More frequent crashes, more people waiting in longer and longer traffic jams and lost business productivity are just some of the many troubles associated with traveling the Interstate 5 Bridge today, and it won’t get any better unless a new crossing is built.
That was the message at the Business Leaders Regional Transportation Summit, a symposium primarily focused on the transportation hindrances associated with the antiquated bridge, and getting across the message to political leaders that change is possible.
“We want to shrink the size of the river and erase the state line,” Ron Arp, president of Identity Clark County, said before the beginning of the event, arguing that there was a clear business and government case to be made about why the bridge should be replaced. What that replacement would look like, however, was not the subject of the meeting.
“This is about identifying a problem and heading toward a solution,” Arp said.
Roughly 175 people attended the event, which was hosted by the Portland-based Columbia Corridor Association, Vancouver’s Identity Clark County and the Southwest Washington Freight and Commerce Task Force — an organization consisting of Clark County’s three public ports.
Portland’s congestion now is the 12th-worst of any U.S. city and ranks 40th-worst among the world’s cities, Angela Salerno of INRIX, a big data firm focused on transportation issues within cities, told an audibly surprised audience.
Her presentation included data that the firm has gathered to show the northbound I-5 corridor leading up to just south of Vancouver as a consistent traffic hot spot.
“Looking at the data … it’s rising a little bit more than you think it would even in comparison with a normal population increase,” she said. “Typically, there has to be some sort of intervention at some point to make sure it doesn’t rise to a level that makes the city inaccessible.”
During a question-and-answer segment, she said Seattle has improved congestion on certain roadways by implementing tolling regimens on them.
Dale Robins of the Southwest Washington Regional Transportation Council said the region has enjoyed employment and population growth but struggles with congestion problems.
“When I came to the region about 30 years ago, we thought 120,000 is the maximum capacity you’re going to get across the bridge. We’re now approaching 140,000 vehicles a day,” Robins said.
Those vehicles, during the peak morning period, move a little more than 9 mph in the 3.6-mile stretch of road between Main Street in Vancouver and Jantzen Beach.

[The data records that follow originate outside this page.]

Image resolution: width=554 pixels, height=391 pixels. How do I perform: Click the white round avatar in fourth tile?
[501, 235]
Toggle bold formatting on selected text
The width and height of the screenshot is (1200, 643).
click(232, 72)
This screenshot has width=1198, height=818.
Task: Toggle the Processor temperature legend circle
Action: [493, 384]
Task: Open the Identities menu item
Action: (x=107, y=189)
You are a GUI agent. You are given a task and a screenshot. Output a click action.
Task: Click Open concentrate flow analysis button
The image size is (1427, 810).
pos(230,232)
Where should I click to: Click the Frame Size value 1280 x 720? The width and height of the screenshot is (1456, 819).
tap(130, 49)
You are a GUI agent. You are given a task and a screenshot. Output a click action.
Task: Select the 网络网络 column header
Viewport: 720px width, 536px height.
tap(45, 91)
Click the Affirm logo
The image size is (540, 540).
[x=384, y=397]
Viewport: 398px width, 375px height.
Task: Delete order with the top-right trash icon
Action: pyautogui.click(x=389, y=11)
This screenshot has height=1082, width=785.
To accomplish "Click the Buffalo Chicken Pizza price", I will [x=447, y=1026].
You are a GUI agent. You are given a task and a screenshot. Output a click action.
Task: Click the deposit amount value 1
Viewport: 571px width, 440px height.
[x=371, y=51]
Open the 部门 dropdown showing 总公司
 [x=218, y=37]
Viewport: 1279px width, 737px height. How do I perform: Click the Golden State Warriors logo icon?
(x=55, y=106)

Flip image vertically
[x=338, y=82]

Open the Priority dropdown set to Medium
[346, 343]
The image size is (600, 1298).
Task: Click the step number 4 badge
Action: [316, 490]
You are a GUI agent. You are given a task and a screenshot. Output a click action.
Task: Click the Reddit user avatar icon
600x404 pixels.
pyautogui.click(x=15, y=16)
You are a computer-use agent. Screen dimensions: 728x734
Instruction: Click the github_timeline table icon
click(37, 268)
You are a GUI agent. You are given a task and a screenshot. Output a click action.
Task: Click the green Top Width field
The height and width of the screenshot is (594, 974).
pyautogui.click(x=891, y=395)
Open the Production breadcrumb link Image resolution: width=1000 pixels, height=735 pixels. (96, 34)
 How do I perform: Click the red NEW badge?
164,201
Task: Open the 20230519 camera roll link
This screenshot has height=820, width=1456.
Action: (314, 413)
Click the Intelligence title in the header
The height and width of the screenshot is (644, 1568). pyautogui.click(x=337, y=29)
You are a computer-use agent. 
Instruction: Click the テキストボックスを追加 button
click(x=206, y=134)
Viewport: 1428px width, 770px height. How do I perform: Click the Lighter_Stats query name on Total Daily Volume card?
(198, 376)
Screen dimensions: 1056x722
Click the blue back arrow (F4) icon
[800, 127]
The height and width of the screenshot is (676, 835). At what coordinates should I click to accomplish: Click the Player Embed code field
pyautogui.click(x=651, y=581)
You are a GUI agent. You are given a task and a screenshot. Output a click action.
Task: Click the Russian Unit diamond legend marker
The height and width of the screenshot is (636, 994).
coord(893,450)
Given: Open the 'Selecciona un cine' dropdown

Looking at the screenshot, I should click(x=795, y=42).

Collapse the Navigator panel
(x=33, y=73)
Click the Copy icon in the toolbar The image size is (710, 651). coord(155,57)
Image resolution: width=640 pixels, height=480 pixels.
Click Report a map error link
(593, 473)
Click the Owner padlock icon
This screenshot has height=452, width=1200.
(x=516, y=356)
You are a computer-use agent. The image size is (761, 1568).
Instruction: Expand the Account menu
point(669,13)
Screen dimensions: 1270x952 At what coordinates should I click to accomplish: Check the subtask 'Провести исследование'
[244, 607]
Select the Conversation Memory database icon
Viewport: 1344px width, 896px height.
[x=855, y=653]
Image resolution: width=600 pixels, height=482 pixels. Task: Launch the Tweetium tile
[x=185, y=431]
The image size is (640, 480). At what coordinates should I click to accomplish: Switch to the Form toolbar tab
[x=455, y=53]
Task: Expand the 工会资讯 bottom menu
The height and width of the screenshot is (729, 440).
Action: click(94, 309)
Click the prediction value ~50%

Building a third bridge wouldn’t be a solution for three-quarters of those drivers, because their trips start and end in the area surrounding and influenced by I-5, Robins said.
“Those trips have to be in this corridor,” he said. “They’re not going to divert to a new corridor if a new corridor was built — they need to be there.”
About a third of Clark County commuters travel across the Columbia River on I-5 or I-205. By 2040, that percentage is expected to drop to about a quarter, but the actual number of people crossing will rise, he said.
I-5 corridor investment
Over the last 25 years, RTC has invested about $250 million in infrastructure investments in the Clark County I-5 corridor. That work has vastly improved mobility around and north out of the county, but crossing the bridge remains problematic.
Sorin Garber, a Portland-based transportation planning consultant, said a lot of the data he explored reflected many of Washington’s issues in Oregon. That state, too, has made many investments in its roadway infrastructure for vehicles and bicyclists around Clackamas, Washington and Multnomah counties in about the last decade. In the same period, TriMet also has added 10 percent more service hours, not including this year’s additions.
But more than 250,000 new people have moved to those three counties. Most of them brought cars, and with that comes traffic congestion, he said.
The morning southbound traffic queue is about 3 miles long between Lombard Street in Portland and the Interstate 5 Bridge. During the evening northbound commute, the queue stretches to about 11.5 miles long.
“That translates into a six-hour time you’re in congestion,” he said. Garber likened growing traffic on the Interstate 5 Bridge to an over-filled bathtub — eventually the tub spills over and into the surrounding areas.
From 2005 to 2017, that Lombard-to-Interstate 5 Bridge stretch saw a 15 percent rise in collisions, he said — the majority of which are rear-end and sideswipe crashes around interchanges, he said.
Maintenance on I-205’s Glenn L. Jackson Bridge and the I-5 Bridge will be close to $300 million by 2040 — including the trunnion replacement project planned on the I-5 Bridge in a couple of years.
“But it does not include seismic upgrades to the I-5 Bridge,” he said.
The approximately 175 attendees at the symposium and anyone else who cared to were urged to sign a letter to Oregon Senate President Peter Courtney, D-Salem, and House Speaker Tina Kotek, D-Portland, to restart conversations with Washington leaders about replacing the I-5 Bridge.
“Traffic congestion from the outdated I-5 Bridge comes at a steep economic, environmental and social price to our region,” the letter reads.
“The I-5 Bridge is both our primary funnel and our No. 1 chokepoint in the region and will significantly worsen as we welcome around 50,000 new residents to our metropolitan area each year for decades to come.”